Относительно параллельных названий норманисты, как сказано, задались положением, что русские названия представляют переводом славянских, и по этому поводу прибегают ко всевозможным натяжкам. Русское Улворси стоит против славянского Островунипраг. Но что, кажется, общего между ул и остров? Однако они усиливаются доказать, что эти слова однозначащие; только нужно сделать маленькое изменение: ул обратим в холм. Holm в скандинавских наречиях значит остров, a fors водопад; следовательно получим holm-fors, что и будет соответствовать порогу Островуну. Такое произвольное превращение нисколько не оправдывается теми соображениями, что хо в греческом может обратиться в у, а м пред ( пропасть. Мало ли что может быть, однако не всегда бывает, и особенно это можно сказать о собственных именах. Если чуждые имена переходят в народное употребление, то народ более или менее переработает их сообразно с правилами своей фонетики; но образованный человек записывает иноземное название приблизительно так, как его слышит; он мог ослышаться, смешать иноземное слово с своим, если оно близко, и наконец просто ошибиться; но такая искусственная переделка, как холм в ул, невероятна. У Константина мы встречаем название славянского племени Oultiaoi, и узнаем в них Угличей; но если, по примеру норманистов, вместо ул предложить холм, то получим Холмичи, небывалый у нас народ. В первой статье своей, для объяснения Ульворси и Улборси между прочим мы предложили вместо ул читать вуля; что нам кажется ближе к истине, чем holm. Тогда в греческой передаче здесь пропало только начальное в; а н пропало уже в самом русском выговоре, то есть вместо Вулнбор говорилось Вулбор или Вулборс; что согласно с духом русской фонетики. (Так в Слове о Полку Игореве пестворец вместо песнтворец.) Первоначальная полная форма его, вероятно, была Вулнибор или Вулниборс. В таком случае это слово надобно поставить в параллель с славянским Вулнипраг (а впоследствии оба они обратились в Вулныг)1.

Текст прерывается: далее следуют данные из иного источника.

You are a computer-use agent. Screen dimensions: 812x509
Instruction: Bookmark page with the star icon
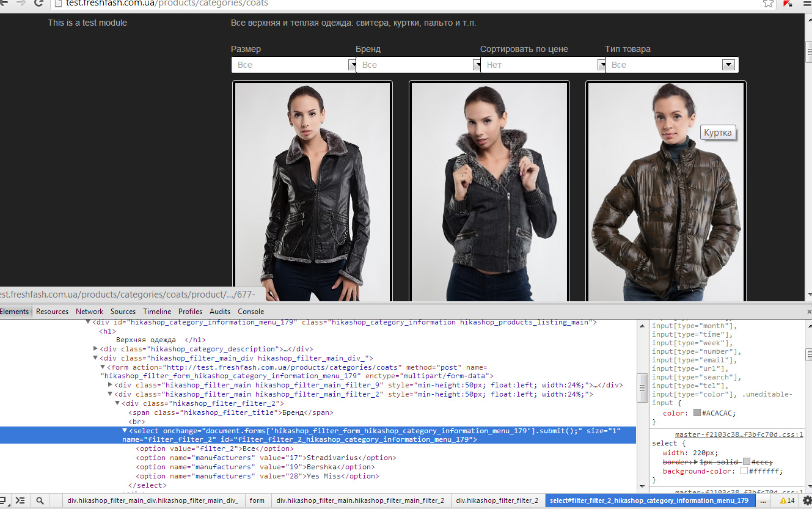click(x=769, y=3)
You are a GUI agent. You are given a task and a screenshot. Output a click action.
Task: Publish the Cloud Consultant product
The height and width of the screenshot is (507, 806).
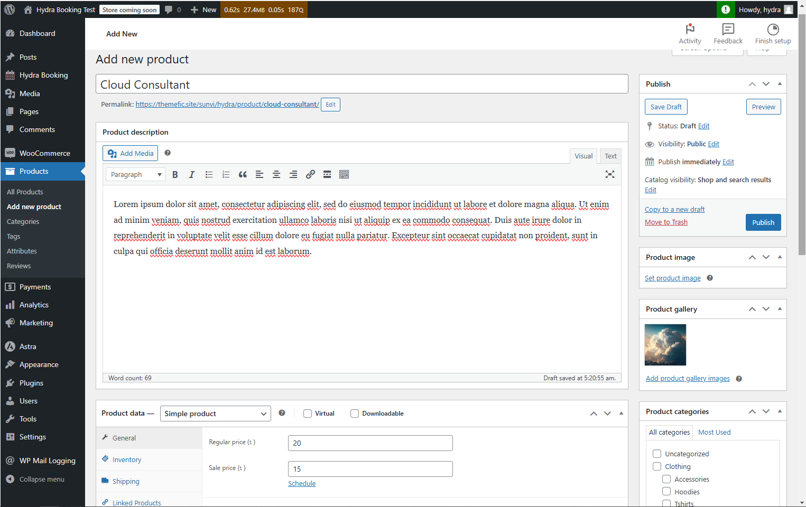tap(763, 222)
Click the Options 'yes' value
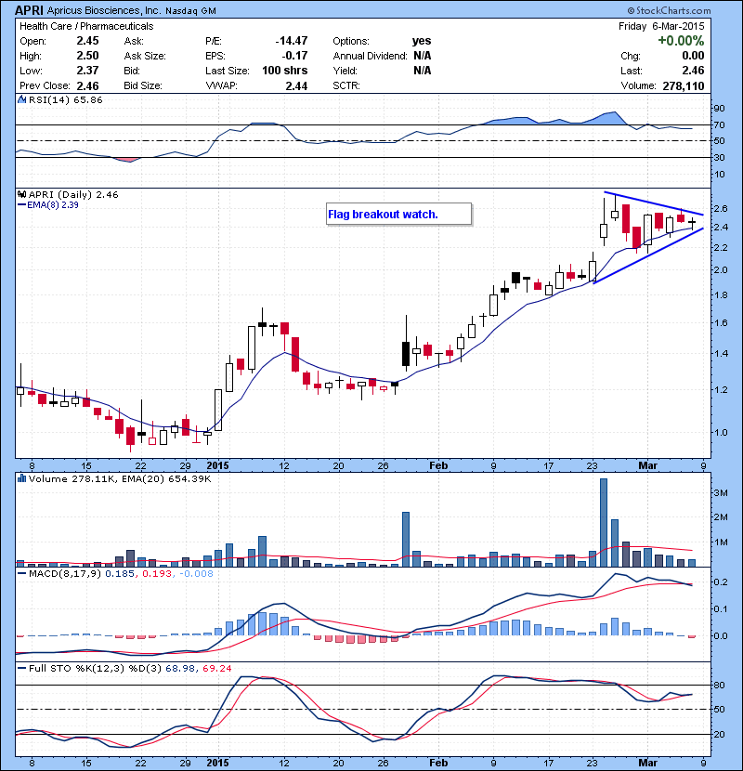The height and width of the screenshot is (771, 743). [x=421, y=42]
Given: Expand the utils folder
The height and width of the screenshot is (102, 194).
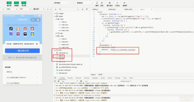Looking at the screenshot, I should 55,50.
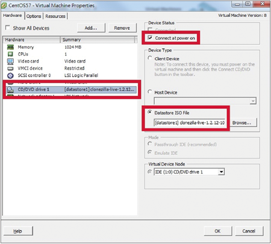The height and width of the screenshot is (244, 271).
Task: Choose the Host Device radio option
Action: [150, 92]
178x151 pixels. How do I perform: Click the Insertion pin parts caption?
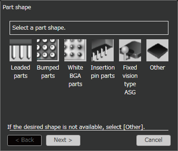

Подобную перестановку мы можем предложить на том основании, что у Константина Багрянородного параллель не везде верно проведена. В том особенно убеждает нас русское Струвун, которое стоит против славянского Напрези; а последнее будто значит малый порог. Это Напрези, как мы сказали, остается для нас совершенно непонятным, хотя оно названо славянским и представлен его перевод. Как ни усиливались норманисты Струвун превратить в искусственно составленное слово Strondbun, однако они сами сознаются, что это толкование натянуто. По нашему мнению, Струвун поставлен не на месте; вероятно, это не более как другая форма Островун; следовало сказать по-русски Струвун, по-славянски Остро-вун-порог. Г. Погодин возражает, что это просто созвучие. В таком случае Вручии и Овруч будет тоже созвучие? Итак, не нужно сочинять никакого holmfors, когда для Островуна есть весьма близкий ему вариант Струвун1.

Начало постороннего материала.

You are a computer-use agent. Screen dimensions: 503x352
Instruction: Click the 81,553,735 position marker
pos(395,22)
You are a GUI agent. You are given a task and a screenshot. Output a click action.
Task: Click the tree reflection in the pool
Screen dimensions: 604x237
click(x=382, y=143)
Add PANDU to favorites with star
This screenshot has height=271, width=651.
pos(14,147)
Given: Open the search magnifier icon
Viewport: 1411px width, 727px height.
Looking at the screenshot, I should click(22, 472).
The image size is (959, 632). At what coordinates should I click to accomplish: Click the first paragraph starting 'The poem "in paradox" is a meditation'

1 Древнейшая форма слова остров, по всей вероятности, была струв. По этому поводу укажем на свидетельство Герберштейна, что остров, образуемый рукавом Оки у Переславля Рязанского, назывался Струб (кстати, норманисты читают у Константина Багрянородного Струбун вм. Струвун). А может быть, Струвун значит собственно «стремнистый» порог. От корня стры равно происходят и струя, и стремя.
1 Мимоходом упоминаем, что на Южном берегу Крыма есть скалистый мыс Форос. Вероятно, это остаток греческих названий. Но на юге России встречается приток Дона Форасан. Это уже не греческое название.

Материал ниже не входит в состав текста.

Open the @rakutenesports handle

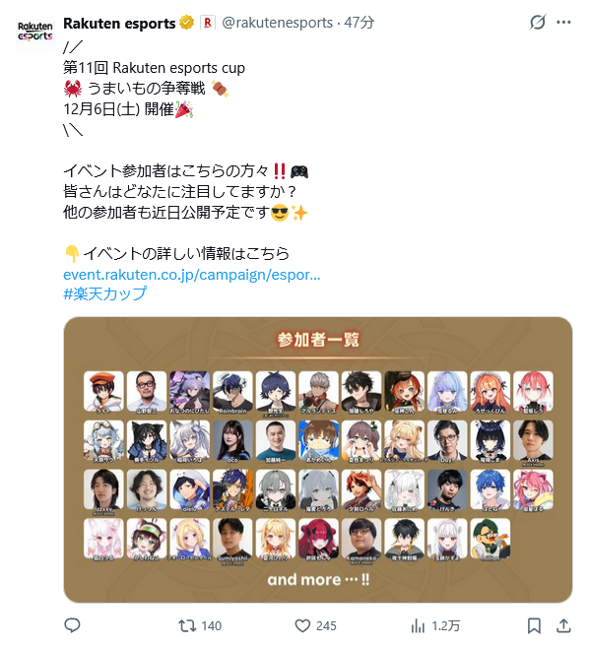pos(278,23)
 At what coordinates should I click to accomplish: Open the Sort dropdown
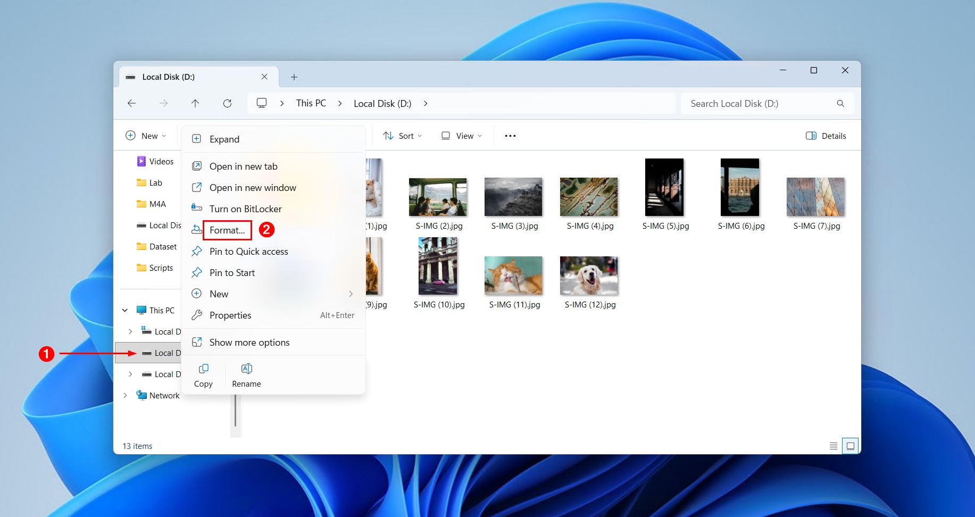(x=403, y=136)
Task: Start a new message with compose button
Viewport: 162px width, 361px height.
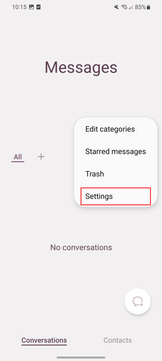Action: pos(138,301)
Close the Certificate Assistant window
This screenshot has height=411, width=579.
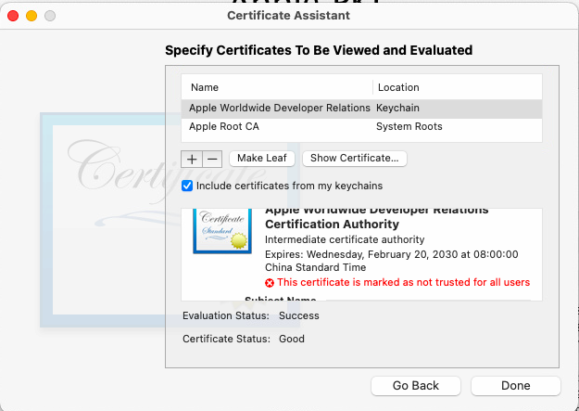[12, 16]
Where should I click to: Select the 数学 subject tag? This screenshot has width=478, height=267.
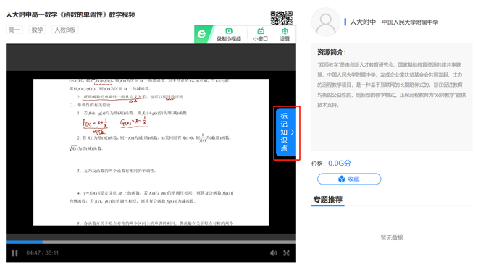click(37, 30)
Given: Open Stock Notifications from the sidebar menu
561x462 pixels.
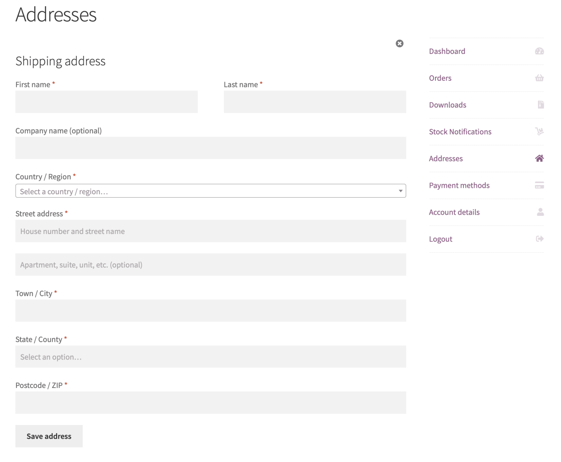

Четвертый порог Константин Багрянородный называет по-русски Эйфар или Айфар (Aeijar), по-славянски Неясыт и переводит последние птицею пеликан. В славянской Библии пеликан действительно переводится словом неясыт. Но что такое Айфар? Легберг видел в нем исландское прилагательное aefr- горячий. Но это толкование слишком неудовлетворительно и впоследствии отвергнуто норманистами. В скандинавских наречиях нет слова айфар; да Скандинавы и не знали пеликанов, потому что эта птица у них не водится. Но зато в голландском языке нашлось слово oievar, которое произносится ujefar (аист). На нем норманисты остановились, и в подкрепление своего положения приводят еще то обстоятельство, что Петр Великий дал одному из кораблей, построенных в Воронеже, название Айфар или Ойфар. Заметьте, какая комбинация. Норманны пеликанов не знали, названия для них не имели; однако надобно же им было как-нибудь перевести славянское неясыт, и вот они заимствуют у Фризов слово, означающее аиста. Между тем г. Костомаров по поводу этого названия указал в литовском языке слово Ajtwaros, означающее какую-то морскую или водяную птицу. А по указанию Нарбута, то же имя встречается в литовской мифологии. Литовский язык близок к славянскому и сохраняет многие слова, вышедшие из употребления в последнем. Теперь у нас не слышно слова айфар; но это не доказывает, что его никогда и не было. Однако поэма о Полку Игореве сколько представляет славянорусских слов, вышедших потом из употребления. Там есть и такие, которые не встречаются ни в каком другом памятнике (напр, карна и шереширы). А между тем эта поэма на два с половиной века ближе к нам, чем известие Константина1.
Относительно названия одного из Петровых кораблей Айфаром надо сделать оговорку, что его голландское происхождение есть все-таки догадка, источники о том ясно не говорят. Рядом с Айфаром встречаем также и корабль Аист, что совсем не голландское слово.
Подведем итоги нашим соображениям о русских названиях Воровских порогов.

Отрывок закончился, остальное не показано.